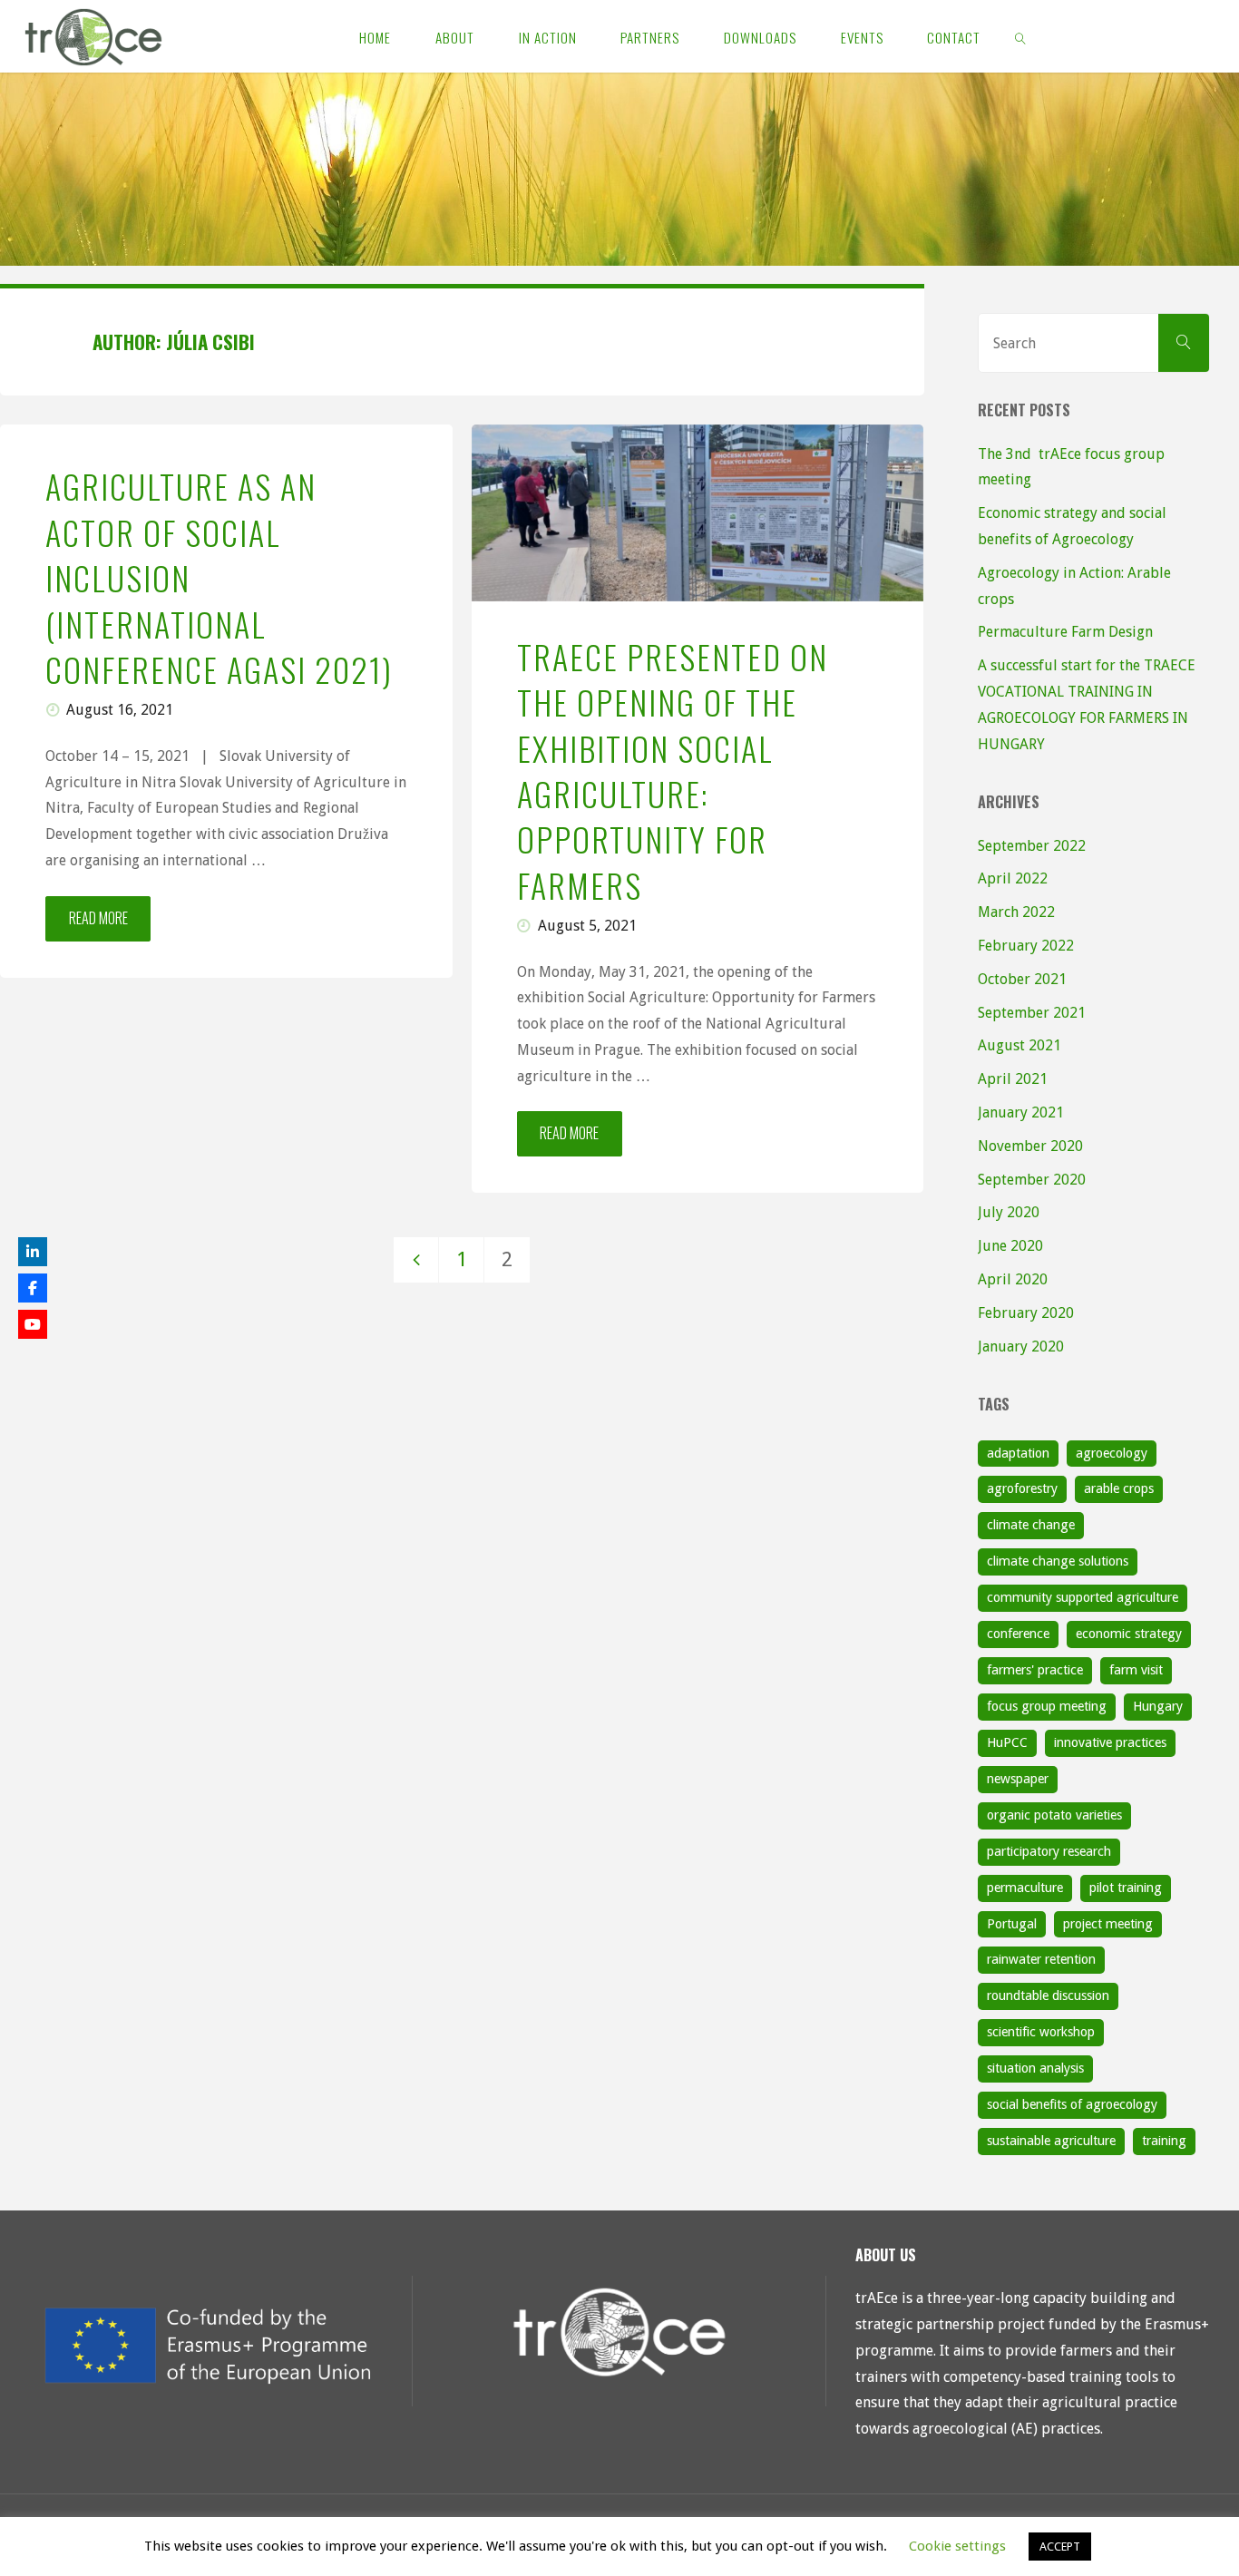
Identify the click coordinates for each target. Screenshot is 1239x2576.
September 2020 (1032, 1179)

---*---

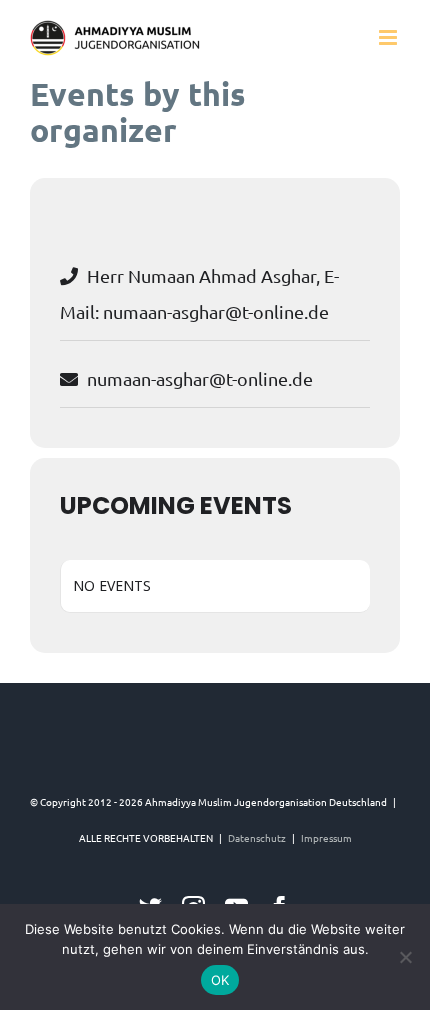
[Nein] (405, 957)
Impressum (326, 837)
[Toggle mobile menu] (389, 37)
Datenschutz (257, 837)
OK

---*---

--- PROBLEM ---
Retype the portion of the data above that starts on the line with "Identify the click" and finishes on the line with "September 2020 (1032, 1179)", including both of those lines.

--- WRITTEN REPLY ---
Identify the click coordinates for each target. Screenshot is 1239x2576.
September 2020 (1032, 1179)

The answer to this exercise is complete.